WHAT THE EXERCISE ASKS: Note each line in the data holding the string "computer" and report it.

(Stored items)
--------------------

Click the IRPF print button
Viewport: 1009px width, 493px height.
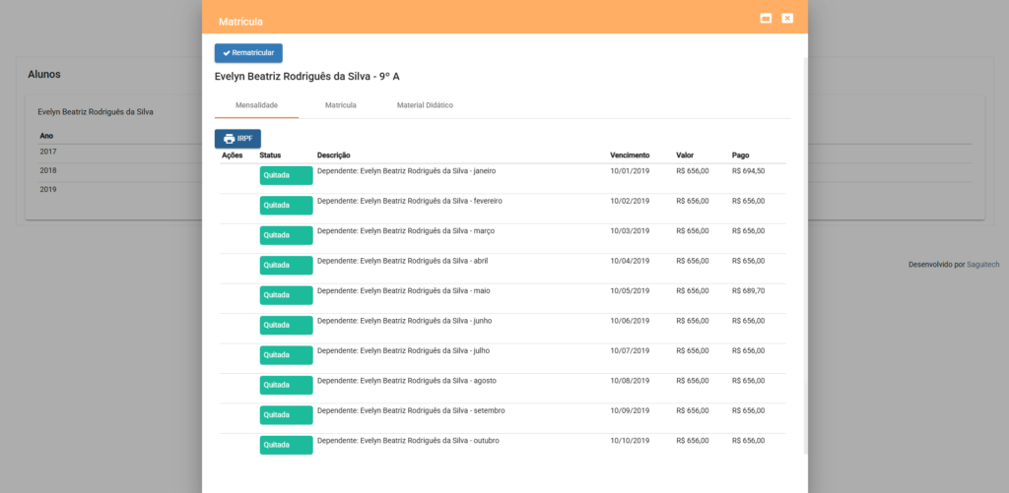point(237,139)
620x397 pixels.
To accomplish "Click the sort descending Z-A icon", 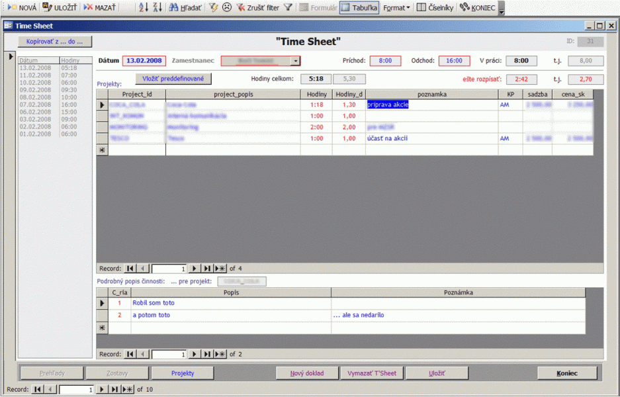I will coord(157,7).
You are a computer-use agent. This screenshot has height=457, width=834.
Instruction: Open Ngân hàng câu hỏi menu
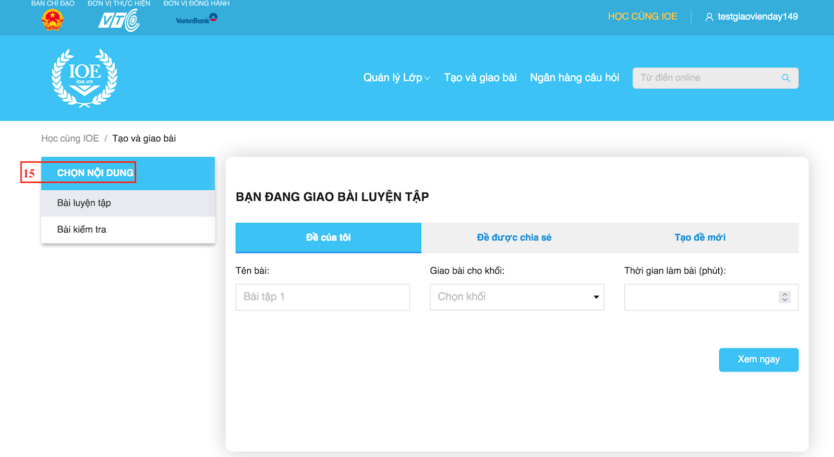(574, 78)
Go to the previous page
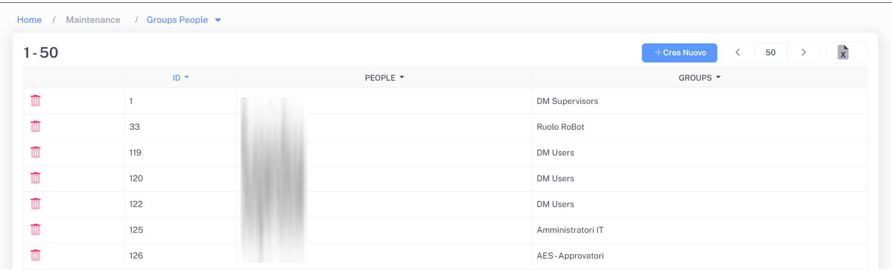 coord(738,53)
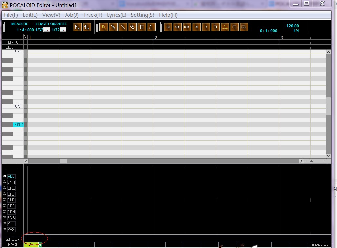Viewport: 337px width, 248px height.
Task: Open the Lyrics(L) menu
Action: (x=116, y=15)
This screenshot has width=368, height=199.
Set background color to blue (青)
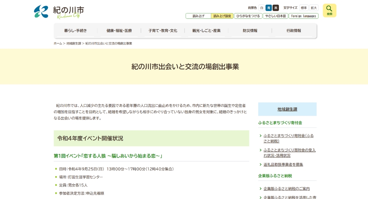[269, 8]
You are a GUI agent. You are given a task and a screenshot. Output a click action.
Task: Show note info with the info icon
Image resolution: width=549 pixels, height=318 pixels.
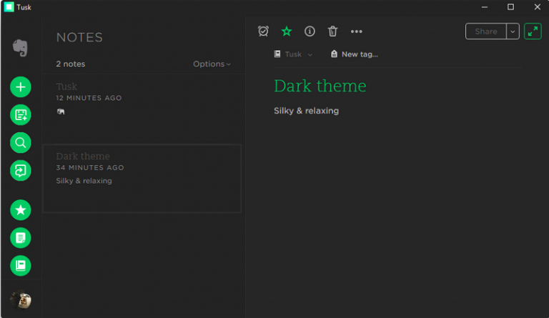point(310,31)
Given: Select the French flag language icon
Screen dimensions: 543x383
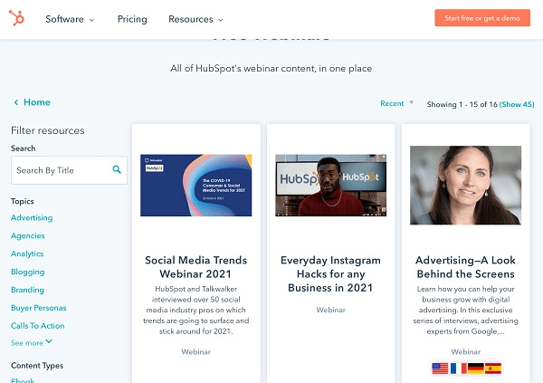Looking at the screenshot, I should click(458, 369).
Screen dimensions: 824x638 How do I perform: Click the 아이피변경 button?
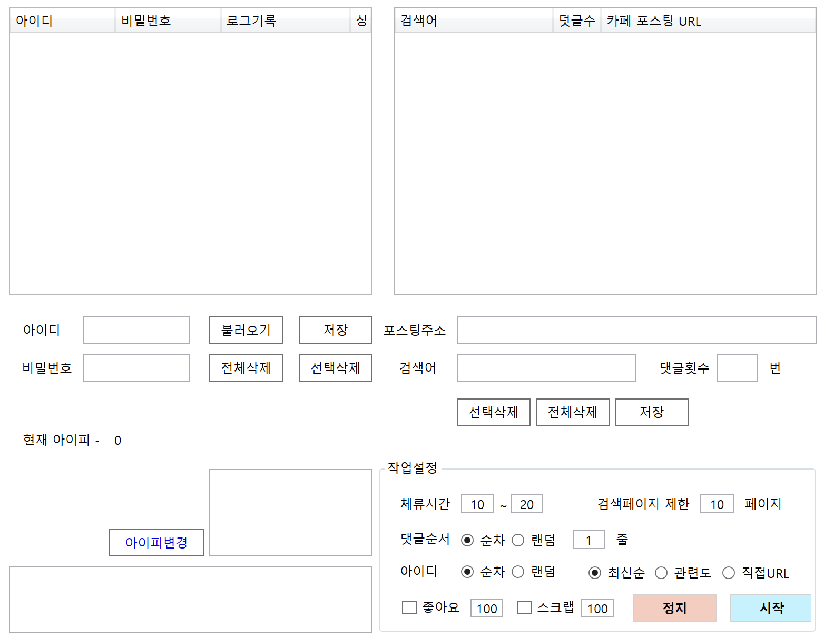click(156, 543)
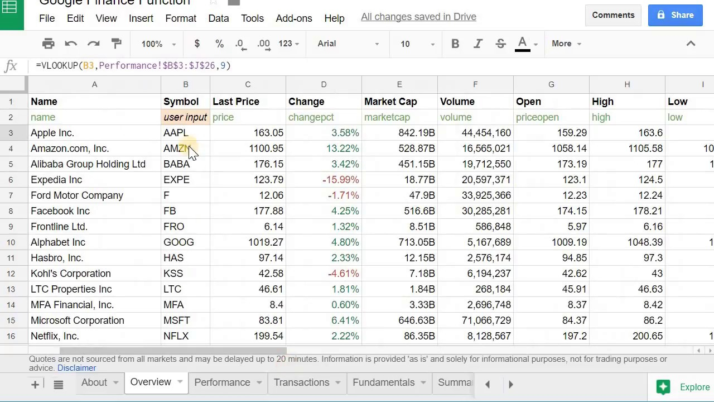This screenshot has height=402, width=714.
Task: Open the Data menu
Action: [x=218, y=18]
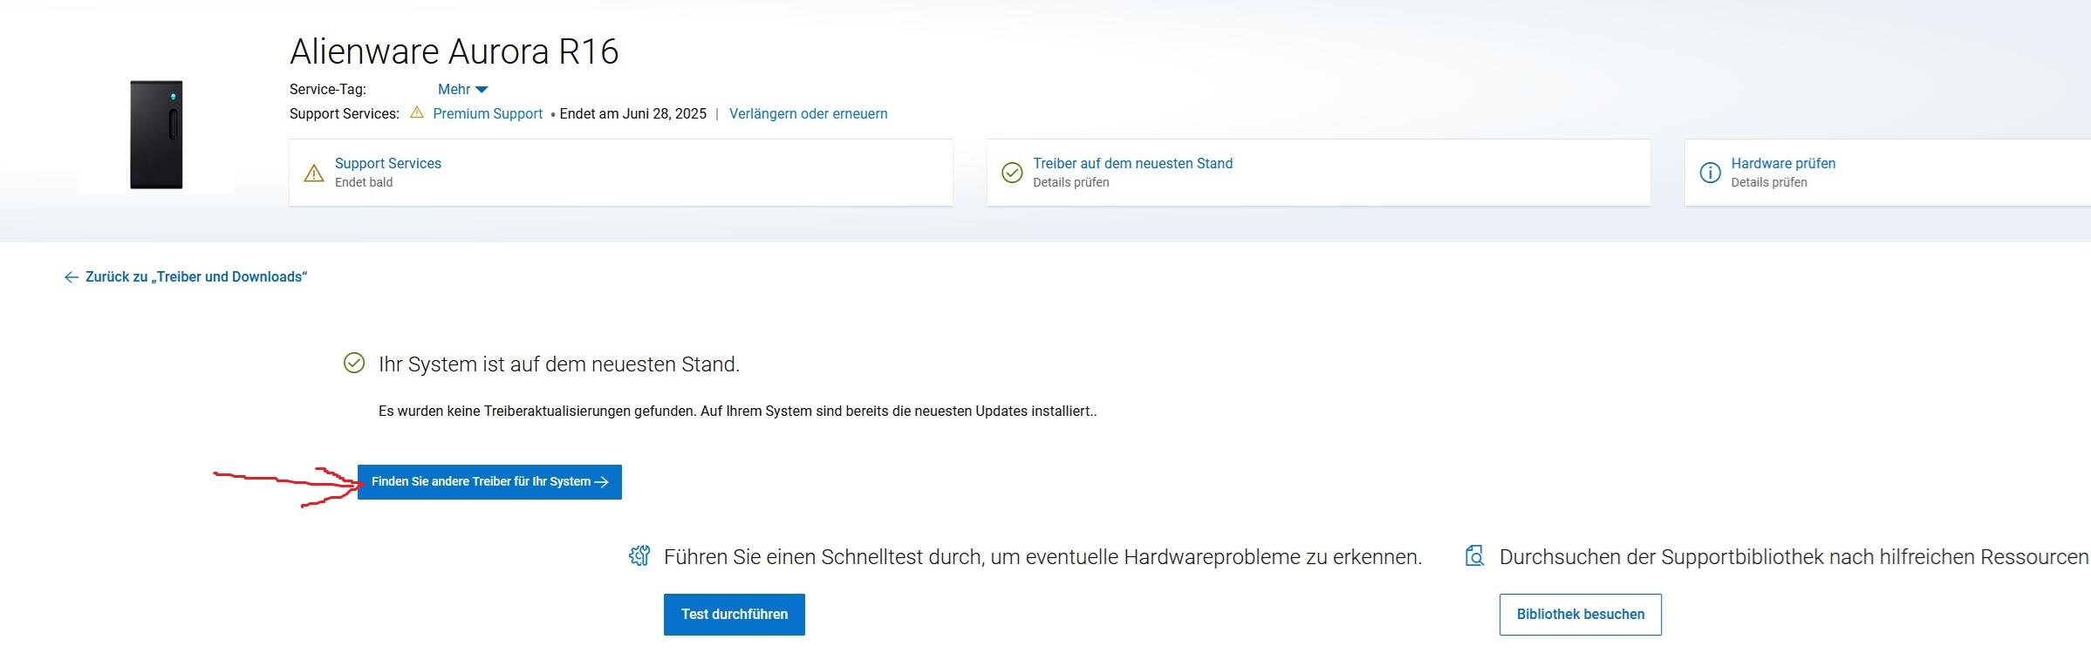Viewport: 2091px width, 660px height.
Task: Expand the Mehr dropdown next to Service-Tag
Action: pyautogui.click(x=462, y=89)
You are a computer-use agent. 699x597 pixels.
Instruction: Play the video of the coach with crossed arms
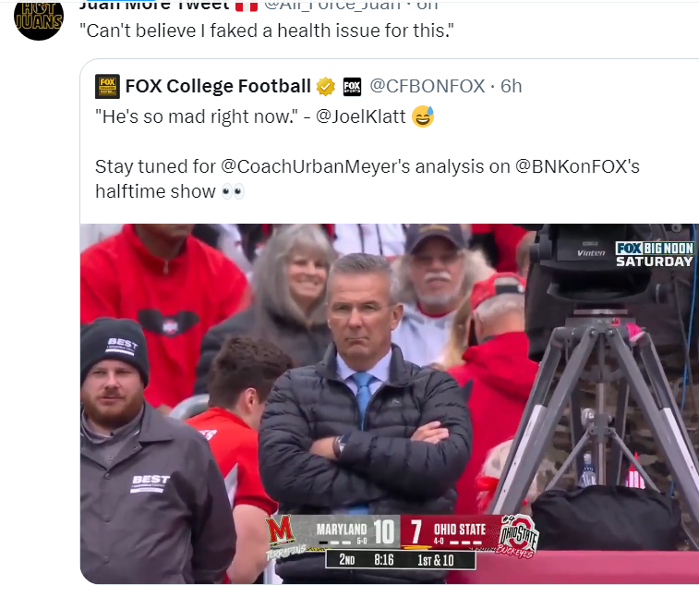(389, 388)
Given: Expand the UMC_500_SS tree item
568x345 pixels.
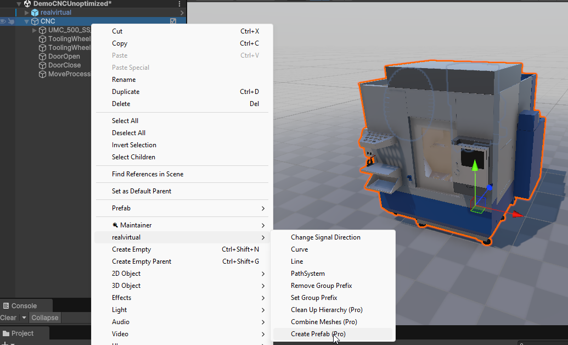Looking at the screenshot, I should pyautogui.click(x=35, y=30).
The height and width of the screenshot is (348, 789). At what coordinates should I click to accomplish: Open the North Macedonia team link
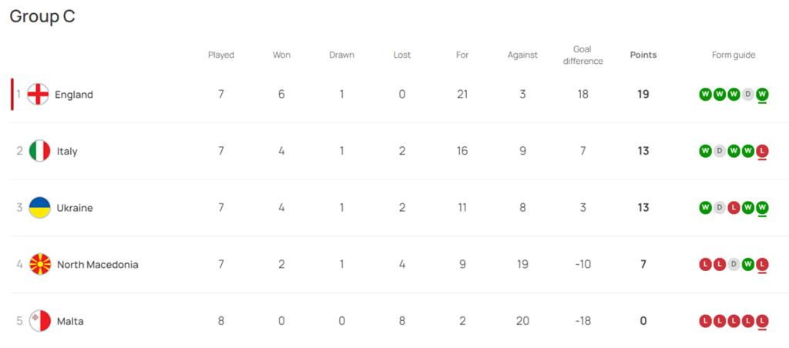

--------------------

SOLUTION FOR THIS PROBLEM:
You are a computer-use agent. This screenshot has height=457, width=834.
You are a computer-use agent. 699x597 pixels.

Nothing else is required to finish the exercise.